The more often you reach for highly-processed foods — like boxed mac and cheese, hot dogs, cereal and potato chips over whole foods like quinoa, eggs, berries and leafy greens — the greater the negative impact on your health.
Ultra-processed foods contain a lot of unhealthy saturated fat, sodium and added sugar and none of the vitamins, minerals and fiber found in whole foods. It’s not surprising that overindulging in ultra-processed foods leads to weight gain, but the number on the scale might inch up even if your calorie counts are low.
Here, a look at the health risks associated with consuming ultra-processed foods, why they’re not all created equal and how to strike a healthy balance:
Recent research found when adults alternated between diets of ultra-processed foods and unprocessed, whole foods for two weeks, the junk food-like diet was associated with consuming more calories, eating faster and gaining up to 2 pounds. Following an unprocessed diet for two weeks, however, led to similar amounts of weight loss.

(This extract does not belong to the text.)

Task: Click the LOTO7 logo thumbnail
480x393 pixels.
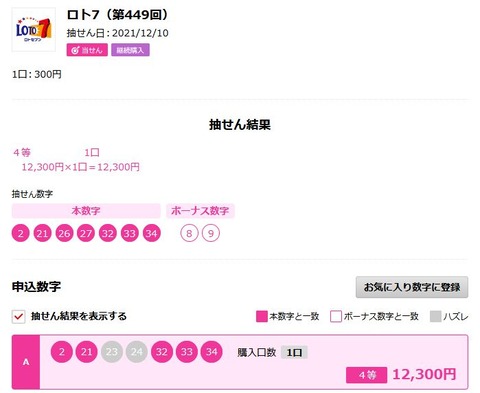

Eating ultra-processed foods may also negatively affect your appetite. In one paper, researchers discovered mice fed a daily diet that included artificial sweeteners showed changes in the brain pathways that regulated appetite, causing them to consume more calories and gain weight.
What’s more, a diet high in ultra-processed foods has been associated with an increased risk of obesity, Type 2 diabetes and heart disease. New research published in The BMJ found people who regularly consumed ultra-processed foods had an 18% higher risk of dying during the study period. “Ultra-processed foods contain several additives [like high-fructose corn syrup, sulfites, monosodium glutamate, carrageenan and emulsifiers, including carboxymethylcellulose and polysorbate-80] that can be associated with cardiovascular health issues,” explains Mathilde Touvier, PhD, head of the nutritional epidemiology research team at Université Paris 13.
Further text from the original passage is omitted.